AGUSTÍN MARTÍNEZ
27 de septiembre de 2017 / 07:21 p.m.

MONTERREY.- Cuando era apenas un adolescente, Marco Antonio llegó a Cadereyta junto con sus padres y sus hermanos, procedente de la ciudad de Tampico.

El trabajo del papá en la industria del petróleo los llevó a cambiar de aires y a dejar atrás su vida en el sur de Tamaulipas. Fueron años de trabajo y dedicación, y también de muchas alegrías y satisfacciones.
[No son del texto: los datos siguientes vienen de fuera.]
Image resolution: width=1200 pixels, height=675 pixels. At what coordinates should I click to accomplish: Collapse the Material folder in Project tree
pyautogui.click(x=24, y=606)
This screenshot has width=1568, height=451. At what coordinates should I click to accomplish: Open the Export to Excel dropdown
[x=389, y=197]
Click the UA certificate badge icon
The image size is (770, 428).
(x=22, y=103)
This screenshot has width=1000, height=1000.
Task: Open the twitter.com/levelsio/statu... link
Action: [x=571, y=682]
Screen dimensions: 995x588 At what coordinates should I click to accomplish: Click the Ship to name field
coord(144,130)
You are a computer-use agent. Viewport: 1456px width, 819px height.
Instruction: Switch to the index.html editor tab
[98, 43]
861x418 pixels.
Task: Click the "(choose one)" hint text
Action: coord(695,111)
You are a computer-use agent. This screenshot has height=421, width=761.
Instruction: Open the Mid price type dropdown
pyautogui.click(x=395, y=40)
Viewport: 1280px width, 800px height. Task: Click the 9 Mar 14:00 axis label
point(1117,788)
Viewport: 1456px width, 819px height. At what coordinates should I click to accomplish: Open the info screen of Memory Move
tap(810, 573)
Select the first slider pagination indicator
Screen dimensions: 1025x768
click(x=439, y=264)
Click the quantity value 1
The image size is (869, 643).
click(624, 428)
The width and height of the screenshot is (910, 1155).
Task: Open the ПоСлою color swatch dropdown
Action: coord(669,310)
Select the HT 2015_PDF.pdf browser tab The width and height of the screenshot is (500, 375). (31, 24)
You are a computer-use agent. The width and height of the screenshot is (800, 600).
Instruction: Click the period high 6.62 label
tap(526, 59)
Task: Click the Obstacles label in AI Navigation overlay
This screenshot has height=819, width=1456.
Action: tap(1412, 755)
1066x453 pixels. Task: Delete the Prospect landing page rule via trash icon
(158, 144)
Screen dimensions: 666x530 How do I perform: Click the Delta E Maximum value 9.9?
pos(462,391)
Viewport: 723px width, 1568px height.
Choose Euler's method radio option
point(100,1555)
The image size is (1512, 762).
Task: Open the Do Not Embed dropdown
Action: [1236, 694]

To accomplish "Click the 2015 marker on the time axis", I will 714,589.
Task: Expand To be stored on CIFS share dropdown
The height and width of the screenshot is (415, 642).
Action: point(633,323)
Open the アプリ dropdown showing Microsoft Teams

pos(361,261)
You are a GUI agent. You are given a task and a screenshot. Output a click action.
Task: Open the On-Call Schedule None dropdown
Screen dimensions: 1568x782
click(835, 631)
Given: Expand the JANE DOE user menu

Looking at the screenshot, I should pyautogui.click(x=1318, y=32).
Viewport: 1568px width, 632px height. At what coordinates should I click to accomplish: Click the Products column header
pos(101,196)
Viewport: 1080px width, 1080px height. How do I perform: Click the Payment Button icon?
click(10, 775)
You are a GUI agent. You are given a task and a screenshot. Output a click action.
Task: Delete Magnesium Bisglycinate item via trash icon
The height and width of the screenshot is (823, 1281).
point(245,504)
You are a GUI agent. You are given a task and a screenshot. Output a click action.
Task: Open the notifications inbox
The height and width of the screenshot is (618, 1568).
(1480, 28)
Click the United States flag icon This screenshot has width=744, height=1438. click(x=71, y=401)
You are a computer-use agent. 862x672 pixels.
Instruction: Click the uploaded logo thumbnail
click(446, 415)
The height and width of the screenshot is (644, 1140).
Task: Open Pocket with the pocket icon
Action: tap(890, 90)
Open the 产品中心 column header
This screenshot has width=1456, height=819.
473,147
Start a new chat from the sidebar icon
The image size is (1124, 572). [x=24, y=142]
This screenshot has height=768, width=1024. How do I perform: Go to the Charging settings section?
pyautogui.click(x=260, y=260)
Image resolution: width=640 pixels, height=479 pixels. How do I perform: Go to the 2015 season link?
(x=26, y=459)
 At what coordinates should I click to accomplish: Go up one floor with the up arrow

Sin embargo, la tragedia se hizo presente en el seno de esta familia el pasado martes, cuando Marco Antonio murió en un accidente vial en el municipio de Juárez.

El hombre de 45 años era el mayor de seis hermanos. Dejó esposa y dos hijas, una de ellas con planes de contraer matrimonio en los próximos meses.

Aunque nació en el puerto tampiqueño, Marco Antonio Rocha Rangel se sentía más nuevoleonés, pues habitaba desde hacía mucho tiempo en la colonia Praderas de Cadereyta.

Sus familiares, así como los vecinos de la calle Orquídea, se sienten devastados tras el accidente que acabó con su existencia.

Rocha Rangel laboró durante casi 25 años en la empresa Kohler, ubicada en la carretera a Apodaca, en el municipio de Juárez, muy cerca de donde ocurrió el fatal choque la tarde del martes.

Su papá, Antonio Rocha Rivera, de 65 años, continuaba el miércoles internado en el hospital de Pemex en Cadereyta, a donde fue llevado tras recibir la fuerte impresión causada por el percance.

Trascendió que Rocha Rivera tiene custodia policiaca, y se espera que en las próximas horas, tras las investigaciones correspondientes, le sea retirada por orden del Ministerio Público.

Los restos del infortunado fueron entregados a los deudos casi al anochecer del miércoles, y se espera que le den cristiana sepultura entre el jueves y el viernes en aquel municipio, al oriente del área metropolitana.

Los hechos que le causaron la muerte al tamaulipeco ocurrieron momentos antes de las 18:00 horas del martes en el kilómetro 19 de la carretera a Apodaca, en Juárez.

La víctima tripulaba un automóvil Dodge Neón color plata, el cual era remolcado por medio de una cuerda, por la camioneta Chevrolet Tracker que conducía su padre.

Marco Antonio acababa de terminar su jornada de trabajo y el vehículo tuvo una falla, por lo que le llamó a Don Antonio para que le ayudara a llevar el auto a un taller en Juárez.

Lamentablemente la cuerda se rompió cuando el coche se incorporaba desde la terracería a la carretera, justo cuando pasó una grúa de alto tonelaje y lo impactó en el costado izquierdo.